For our ancestors, even as recently as the 19th Century in many places, survival skills were hands-on. If you didn’t know how to build a house, farm, hunt, butcher animals, sew, and cook, you couldn’t provide well for your family. Money skills were largely worthless.
It’s completely different today. Providing for yourself and your family requires knowing how to earn enough money, spend wisely, save for future needs, protect your assets, maintain good credit, and build an emergency fund. More importantly, you need to be able to apply these skills.
As critical as money skills are, if actions are more important than words, then it is clear that we don’t really value those skills.
While requirements to graduate from high school differ from state to state, it’s common that courses in English, math, science, social studies, the arts, and a foreign language are necessary to graduate. A course in personal finance is rarely required. A young adult who graduates with good English and math skills, a knowledge of history, a grounding in science, and some fluency in French is still not equipped with the money skills needed to survive in our modern society
Some states, including South Dakota, do require a half-year course in either personal finance or economics to graduate from high school, but there is no requirement they choose personal finance. There is a laughable difference between personal finance and economics. Economics isn’t something that is understood by economists. A course in economics may be good for philosophical late-night discussions at your favorite pub, but it doesn’t come close to equipping you with essential financial life skills.
Ironically, there is one instance where a course on personal finance is required: after a person files for bankruptcy and before it is discharged. “While the requirement has good intentions, the education is far too late,” says Bonnie Spain, executive director of the Rushmore Consumer Credit Resource Center, Rapid City, SD.
Despite the importance of knowledge in personal finance, it is only half of the equation when it comes to developing money skills. The other half is the ability to apply the knowledge. If personal financial knowledge isn’t put into action, it is essentially worthless.
In my experience, one of the most common reasons a person doesn’t apply financial knowledge is because of emotional obstacles. Some of these include familial and cultural beliefs around money. These can actually thwart a person’s ability to apply even the best training in money skills.
Helping students increase their financial knowledge is a start, but it isn’t enough. This was confirmed for me when I heard a talk by Louis Barajas, CFP®, a financial planner and author focused on helping people get out of poverty. He said, “All the financial literacy in the world is not going to help the poor.”

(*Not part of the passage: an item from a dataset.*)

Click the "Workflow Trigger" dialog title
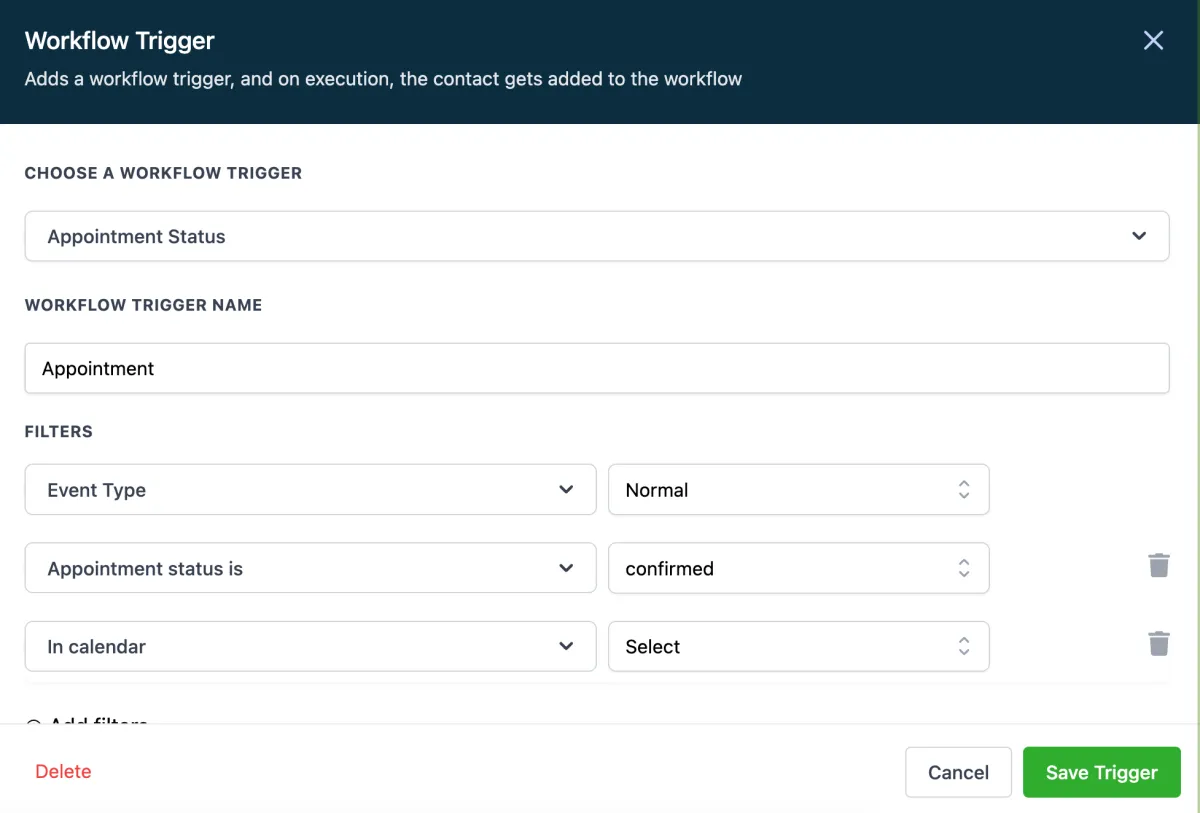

He described some of the unconscious cultural beliefs—which I would call money scripts—that can keep people from breaking out of poverty. A few of them are:
- A sense of fatalism, that “this is just how things will be.”
- A group dynamic where anyone who reaches for too much success is pulled back down into the community’s financial comfort zone.
- A victim mentality of blaming and feeling powerless to change.
- An assumption that working for someone else is the only option.
- Relying for financial advice on the wealthiest or most successful person in the neighborhood, without the knowledge to evaluate the validity of that advice.
It’s easier to teach personal financial knowledge than to address a person’s emotional and cultural money scripts. If we are to equip people with 21st Century money skills, it’s crucial that we address both.